Required task 1: Write out the rows between the one containing "How do I perform: Click" and the end of the rows, inclusive, switching "pause" to "play" and changing nothing else. Leave the pictures out.

Excerpt:

- - - - - - -

32 The survey was calibrated to the in scope estimated resident population (ERP).

33 Further analysis was undertaken to ascertain whether benchmark variables, in addition to geography, age and sex, should be incorporated into the weighting strategy. Analysis showed that including only these variables in the weighting approach did not adequately compensate for undercoverage in the PIAAC sample for variables such as highest educational attainment and labour force status, when compared to other ABS surveys. As these variables were considered to have possible association with adult literacy additional benchmarks were incorporated into the weighting process.

34 The benchmarks used in the calibration of final weights for PIAAC were:
  • state by highest educational attainment;
  • state by sex by age by labour force status; and
  • state by part of state by age by sex.

35 The education and labour force benchmarks, were obtained from other ABS survey data. These benchmarks are considered 'pseudo-benchmarks' as they are not demographic counts and they have a non-negligible level of sample error associated with them. The 2011 Survey of Education and Work (people aged 15 to 64 years) was used to provide a pseudo-benchmark for educational attainment. The monthly Labour Force Survey (aggregated data from November 2011 to March 2012) provided the pseudo-benchmark for labour force status. The sample error associated with these pseudo-benchmarks was incorporated into the standard error estimation.
36 The process of weighting ensures that the survey estimates conform to persons benchmarks per state, part of state, age and sex. These benchmarks are produced from estimates of the resident population derived independently of the survey. Therefore the PIAAC estimates do not (and are not intended to) match estimates for the total Australian resident population (which include people and households living in non-private dwellings, such as hotels and boarding houses, and in very remote parts of Australia) obtained from other sources. Estimation

37 Survey estimates of counts of people are obtained by summing the weights of people with the characteristic of interest.

38 Note that although the literacy-related non-respondent records (154 people) were given a weight, plausible values were not generated for this population. This population is included in the "missing" category. These people are likely to have low levels of literacy and numeracy in English.


39 All sample surveys are subject to error which can be broadly categorised as either sampling error or non-sampling error.

40 Sampling error is the difference between the published estimates, derived from a sample of people, and the value that would have been produced if all people in scope of the survey had been included.

- - - - - - -

Required task 2: Transcribe the passage of the survey weighting notes between "33 Further analysis" and "the weighting process.", inclusive, without altering any wording.

- - - - - - -

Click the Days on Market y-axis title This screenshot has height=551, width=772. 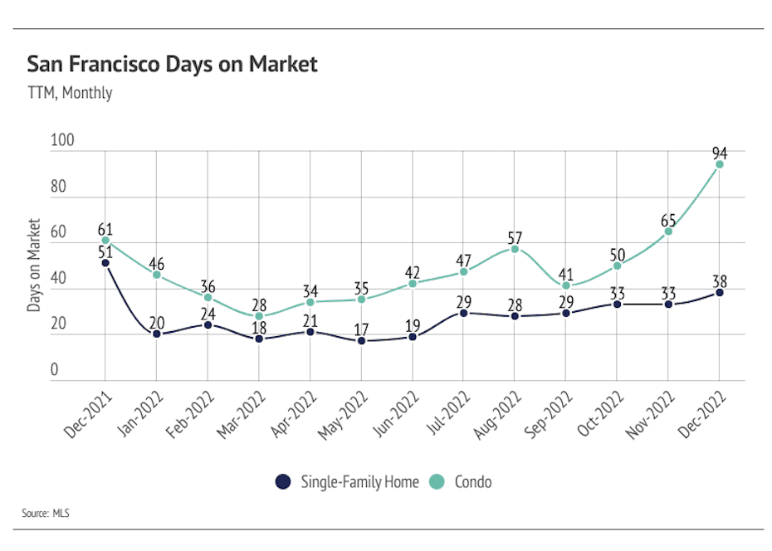(33, 266)
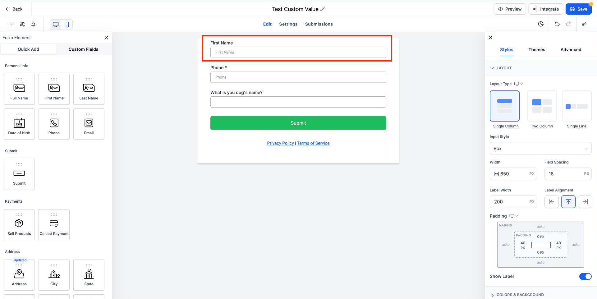
Task: Toggle the Show Label switch
Action: point(585,276)
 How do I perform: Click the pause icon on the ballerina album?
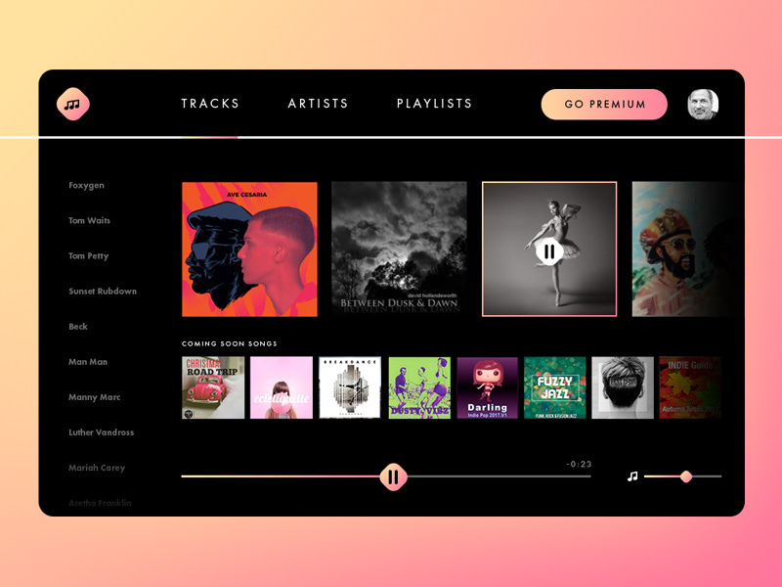[549, 249]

- - - - - - -

Finished answer 1:
 How do I perform: Click the play icon on the ballerina album?
[549, 249]

Finished answer 2:
33 Further analysis was undertaken to ascertain whether benchmark variables, in addition to geography, age and sex, should be incorporated into the weighting strategy. Analysis showed that including only these variables in the weighting approach did not adequately compensate for undercoverage in the PIAAC sample for variables such as highest educational attainment and labour force status, when compared to other ABS surveys. As these variables were considered to have possible association with adult literacy additional benchmarks were incorporated into the weighting process.